Craik Johnathan D, El Shafie Sherif A, Singh Vinay K, Twyman Roy S
Epsom and St Helier University Hospitals NHS Trust, UK.
The Elective Orthopaedic Centre, Epsom, UK.
J Arthroplasty. 2015 Apr;30(4):592-4. doi: 10.1016/j.arth.2014.10.038. Epub 2014 Nov 11.
The risk of revision following unicompartmental arthroplasty (UKA) is greater compared with primary total knee arthroplasty (TKA). Some surgeons report that UKA revision is straightforward with outcomes comparable to TKA. We reviewed all Oxford medial UKAs and TKAs performed at our institution over a five year period. Patient reported outcomes were compared between revised UKAs, successful UKAs and primary TKAs. Out of 546 Oxford medial UKAs, twenty-nine (5.3%) were revised at a mean of 25months. The commonest indications for revision were aseptic loosening and progression of osteoarthritis. Ten patients (34%) required augments, stemmed implants or bone grafts. Outcomes following revision were poorer than those following successful UKA and primary TKA, and were a consequence of poor pre-operative function rather than the complexity of surgery.

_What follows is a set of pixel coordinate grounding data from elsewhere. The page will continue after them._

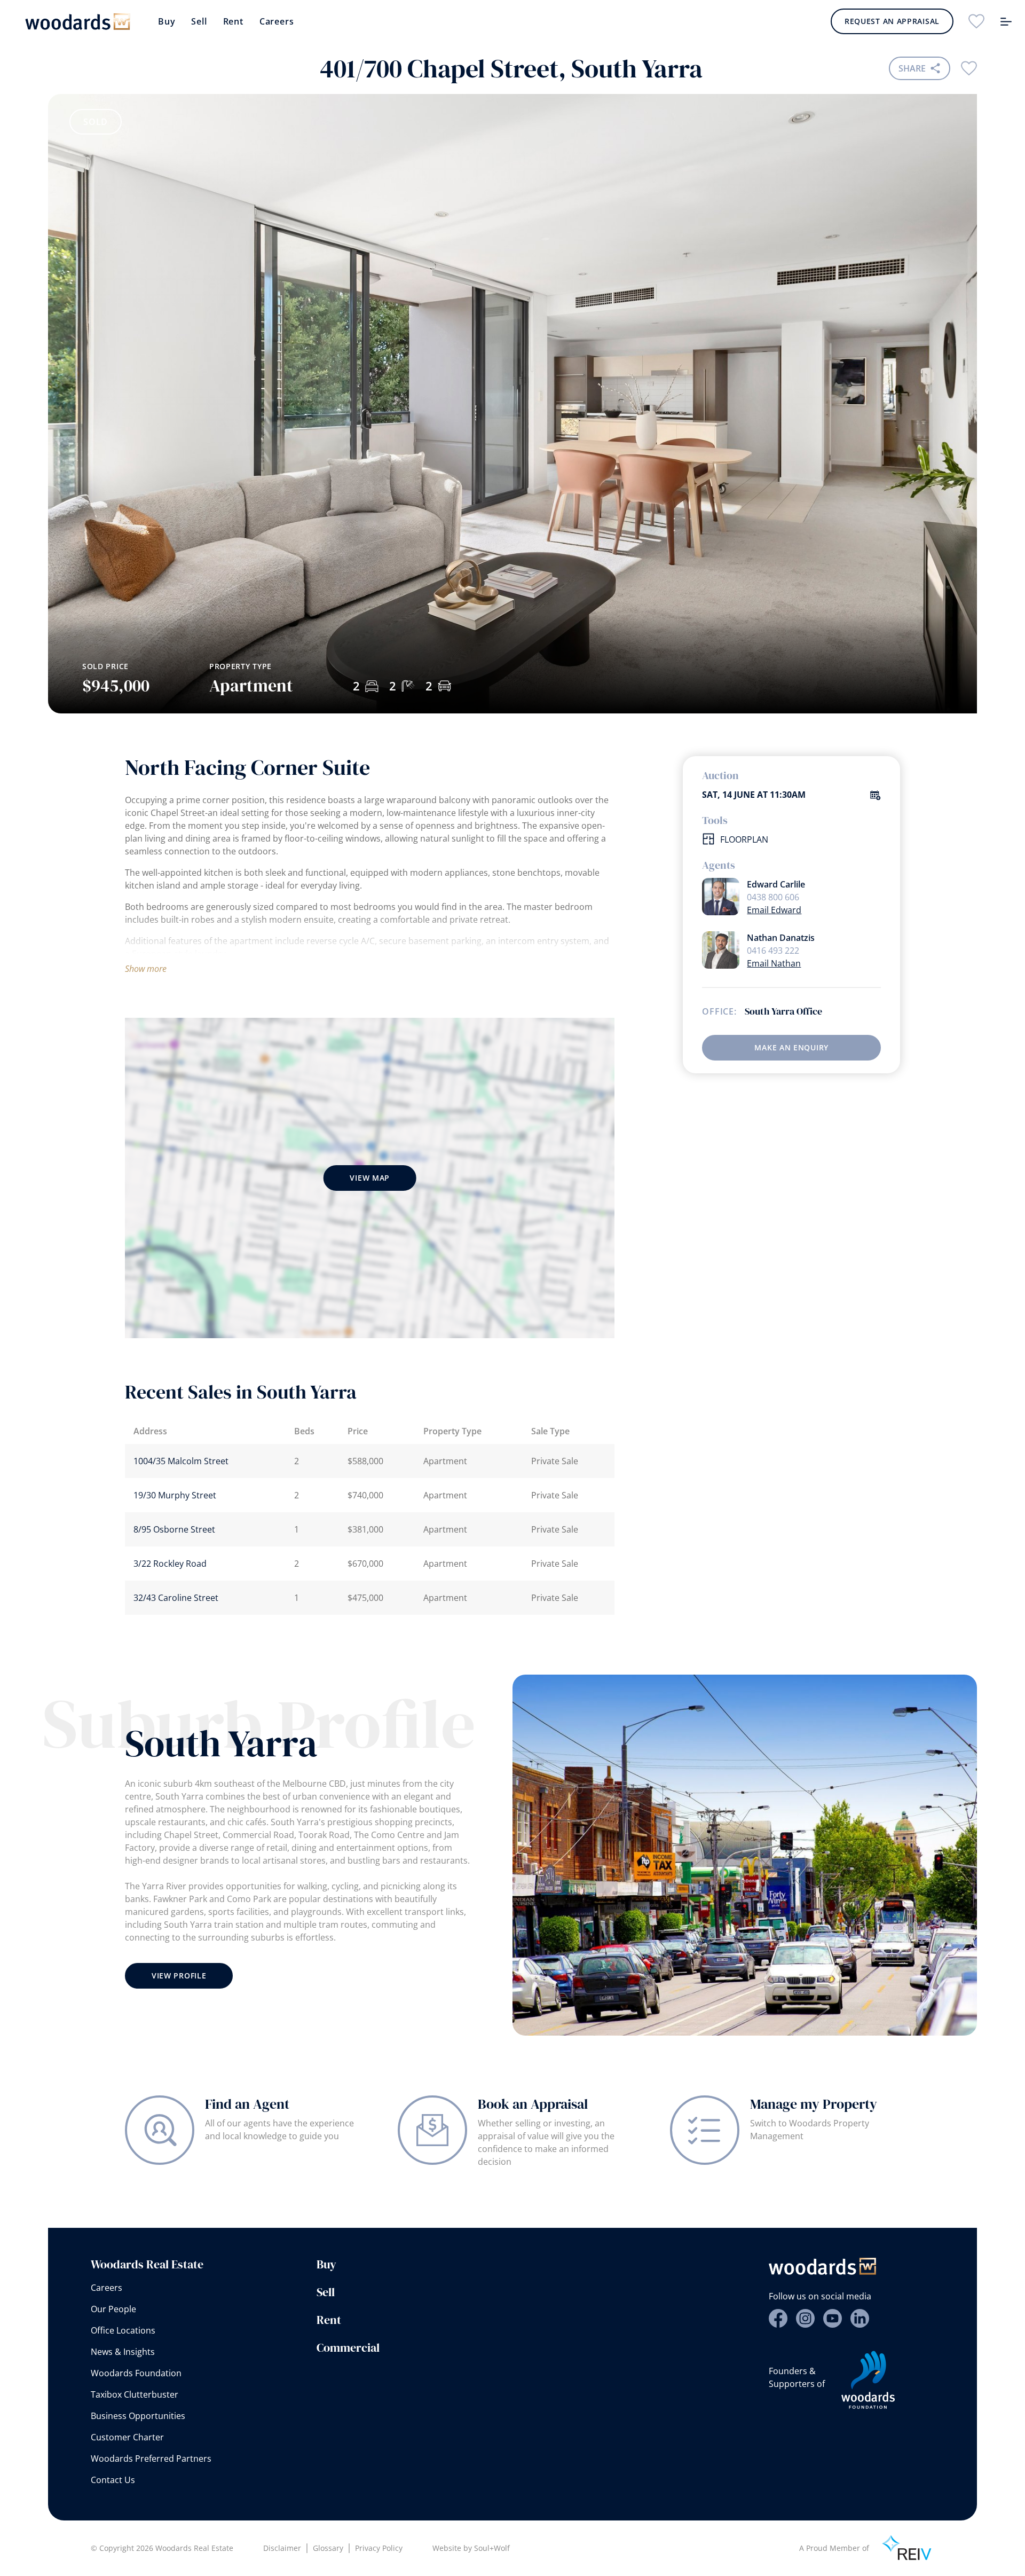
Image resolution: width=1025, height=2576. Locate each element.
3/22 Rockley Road (170, 1563)
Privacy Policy (379, 2548)
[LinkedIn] (859, 2318)
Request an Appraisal (892, 21)
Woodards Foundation (136, 2373)
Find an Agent (247, 2104)
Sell (199, 21)
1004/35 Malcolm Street (180, 1461)
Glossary (328, 2548)
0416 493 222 (773, 950)
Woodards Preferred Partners (151, 2458)
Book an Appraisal (533, 2104)
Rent (233, 21)
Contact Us (113, 2480)
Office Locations (123, 2330)
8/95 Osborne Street (174, 1529)
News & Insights (123, 2352)
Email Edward (774, 910)
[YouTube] (832, 2318)
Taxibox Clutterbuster (134, 2394)
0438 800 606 (773, 897)
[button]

与初次全膝关节置换术(TKA)相比,单髁关节置换术(UKA)后的翻修风险更高。一些外科医生报告称,UKA翻修手术简单直接,其结果与TKA相当。我们回顾了本机构在五年内进行的所有牛津内侧UKA和TKA手术。对翻修UKA、成功的UKA和初次TKA的患者报告结局进行了比较。在546例牛津内侧UKA中,有29例(5.3%)平均在25个月时进行了翻修。最常见的翻修指征是无菌性松动和骨关节炎进展。10例患者(34%)需要使用增强物、带柄植入物或骨移植。翻修后的结局比成功的UKA和初次TKA后的结局更差,这是术前功能不佳而非手术复杂性导致的结果。